Interstellar skies: The Lunar Passage in Literature through the Ages
Hven, Sweden (connections via Copenhagen), 4th–6th August 2018
Keynotes
Lisa R. Messeri (Yale), anthropologist of science and technology
Matthew Francis (Aberystwyth), British poet and author
Journeys to the moon, visions of the Earth in space, and manned voyages among the stars may epitomise the technological achievement of the Apollo Era, but they have been sources of inspiration to thinkers, poets, and artists since antiquity.

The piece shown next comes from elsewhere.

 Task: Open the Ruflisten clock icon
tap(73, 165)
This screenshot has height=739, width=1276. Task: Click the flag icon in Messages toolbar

This interdisciplinary symposium, hosted by the Centre for Medieval Literature (Odense and York), seeks to bring together specialists in literary studies, the natural sciences, and the anthropology of space exploration to think about the lunar passage in literature, and the kinds of cultural commentary it has enabled. We will ask how literatures – from Cicero’s Dream of Scipio to Antoine de Saint-Exupéry’s The Little Prince – conceptualized the Earth’s planetary condition, and theorized human futures in space. We will also examine the ways in which the European Middle Ages is invoked in discourses about space exploration today: from the Ulysses and Viking space probes, to ongoing discourses about space ‘colonisation’. We invite papers from a variety of disciplinary and methodological perspectives on any topic related to the historical perception of space. We are particularly interested in perspectives that traverse periodisations and historical moments. Topics may include:
Perceptions of space in premodern literature
Lunar travel narratives
Premodern ‘science fictions’
The anthropology of space exploration
Views of the Earth from space
Literature and technology
Classicisms and medievalisms in space exploration
The symposium will commemorate the half-centenary of Earthrise (1968), one of the earliest – and most famous – images of the Earth from the moon’s surface, at the place where the Danish astronomer Tycho Brahe had his observatory.